Entwine
Author: Rebecca Berto
Genre: Contemporary, New Adult
Publication Date: November 25th 2013
Synopsis
Sarah Langham’s life was the epitome of normal until her dad slept with another woman when she was sixteen. It ripped her family apart.
Twenty-two-year-old Sarah has it together, though.
Waiting at the train station to go home from her first day of her first proper job out of university, she spots a man.
He is an enigma to her. She’s drawn to him, with his square jaw; buzz of hair; and his tall, solid frame, seen under the contours of his business suit. And he’s been looking at her, too. Fate pulls them together that night on a whirlwind date, exceeding anything Sarah’s experienced before. He’s even more into her than she’s into him. Finally, she wants to trust a guy for the first time since she was sixteen.
But then they discover something.
Something that meant they were never two strangers at a train station.
And it threatens to tear their future apart before it, really, ever begins.
Excerpt
~ ONE ~
When Sarah first came home her ears had a faint ring in them, and now, in the aching silence, they buzzed at her fiercely. Her first thought was Ah! Relative quiet for once. I’ll just sneak in and get my mobile phone. Now she wished her dad had been doing anything else, even playing that stupid rock ‘n’ roll music. She had a solution for that: plug in her Favourites playlist and turn the volume up.
She heard the first moan, whispering through the walls. She was drawn toward the sound in her parents’ bedroom; it was like the undeniable dread of watching someone being bullied from afar. It was being unsure how to make it stop.
But Sarah’s mum was out, and there was definitely two people making those sounds in there. For the first few moments, Sarah wondered if her mum had suddenly materialised here. Why else would her dad be moaning in sync with that female voice, and the bed legs be screeching in that way?
She remembered arriving into the silence that had encased her, replacing the throbbing sounds from the party she’d just been at, thinking it all seemed too quiet in here.
She was right.
Sarah felt the blood drain from her face. A sense of nothingness washed over her as she braced her palm to the wall outside her parents’ bedroom, narrowly preventing her wobbly legs from taking her down.
What should she do?
She willed her ears to block out what she heard, but she knew sticking her fingers in the holes wouldn’t help a bit. And her dad didn’t deserve to be the reason she harmed herself if she poked inside too hard.
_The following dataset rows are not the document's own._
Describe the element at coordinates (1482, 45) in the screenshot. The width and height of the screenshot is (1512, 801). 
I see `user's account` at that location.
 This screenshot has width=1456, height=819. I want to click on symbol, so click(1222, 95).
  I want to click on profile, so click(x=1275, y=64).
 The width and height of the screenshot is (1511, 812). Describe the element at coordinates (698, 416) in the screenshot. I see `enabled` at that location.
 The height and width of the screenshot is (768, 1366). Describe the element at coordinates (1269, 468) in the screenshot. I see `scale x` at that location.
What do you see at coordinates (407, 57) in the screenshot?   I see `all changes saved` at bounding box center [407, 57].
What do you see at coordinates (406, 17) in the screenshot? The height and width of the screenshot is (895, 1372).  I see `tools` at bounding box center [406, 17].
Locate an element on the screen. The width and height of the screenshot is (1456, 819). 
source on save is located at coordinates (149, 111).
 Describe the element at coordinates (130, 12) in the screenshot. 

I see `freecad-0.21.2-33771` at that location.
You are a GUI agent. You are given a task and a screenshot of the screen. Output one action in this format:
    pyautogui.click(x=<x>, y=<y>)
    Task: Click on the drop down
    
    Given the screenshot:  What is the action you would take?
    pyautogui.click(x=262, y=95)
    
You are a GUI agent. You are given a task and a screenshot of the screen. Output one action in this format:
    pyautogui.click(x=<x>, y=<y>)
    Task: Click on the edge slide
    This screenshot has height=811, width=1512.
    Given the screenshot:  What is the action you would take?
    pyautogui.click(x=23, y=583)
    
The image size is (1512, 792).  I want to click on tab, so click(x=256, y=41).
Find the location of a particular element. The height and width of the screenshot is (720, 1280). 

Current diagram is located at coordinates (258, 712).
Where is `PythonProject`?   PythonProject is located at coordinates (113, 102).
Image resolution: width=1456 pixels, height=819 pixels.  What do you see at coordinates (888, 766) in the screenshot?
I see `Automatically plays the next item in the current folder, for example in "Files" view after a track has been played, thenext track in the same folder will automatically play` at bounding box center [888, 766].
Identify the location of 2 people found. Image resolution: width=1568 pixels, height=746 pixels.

Sarah wished she could run, but instead her feet stayed rooted against the wall, and she shivered at the choice she had to make. What would she do, tell her mum that she could hear the bed creaking against the frame, that her dad’s friend wasn’t trying to be quiet at all?
The sounds triggered a memory. She’d caught a weird text message when sitting at the kitchen bench, her playing with her dad’s phone, her mum still at work. Her dad had snapped his mobile phone from her fingers and told her to go to her room. Her shock back then debilitated her choice to tell her mum. Her voice didn’t work when she tried to speak, and her throat was tight even when she swallowed. Now, hearing what was happening behind the wall, she had no idea where to even begin.
Sarah clamped a hand over her mouth in case she sobbed loudly, forced her other hand to push her from the lure of the wall where she had been frozen, and to walk herself out the front door.
Back to that party. Back through the shadows of darkness and odd orbs of light, along the sidewalk, back to the noise and the alcohol, and the people trying to forget their responsibilities.
Author Q&A
- What inspired you to write Entwine?
- I was in a bit of a rut and my friend suggested to free write to help. So I downloaded a program that blocked out my screen and had a serene and freeing vibe to it. And I wrote.
I wrote one scene and then during my second free writing exercise, I ended up continuing that same character and story. Fearing I’d get in a rut again if I turned it into a novel, I continued to write random scenes until about 10,000 words along.
Then I knew I had something special and I had to create a novel. The two main characters excited and ignited a passion in me I hadn’t felt for a while.
I have to thank my friend for the reason Entwine exists. It turned out beautifully, thanks to the way I approached it differently than I have to my writing in the past. - Tell us about your main character.
- Sarah is an every-girl. She isn’t a virgin but she hasn’t slept with the whole town, she isn’t stuck up, or overly reserved, and she isn’t whiny.
Sarah is fresh out of college, starting her dream job but in her personal life, she’s stuck from moving forwards by hurt in her past. When she meets an amazing guy one night, she fears he’s too good since Sarah’s nothing special. It’s the simple, yet realistic quality about her I really connected to.
Sarah is understatedly unforgettable. - Who does your book appeal to?
- Entwine is a unique one to classify.
It evokes a dream-like style at times; in other scenes it’s emotionally devastating with the hurt Sarah feels; and sometimes it’s so damn hot your screen will be in danger of igniting into flames.
If you love your sexy reads and your emotional stories, Entwine is a great balance between that.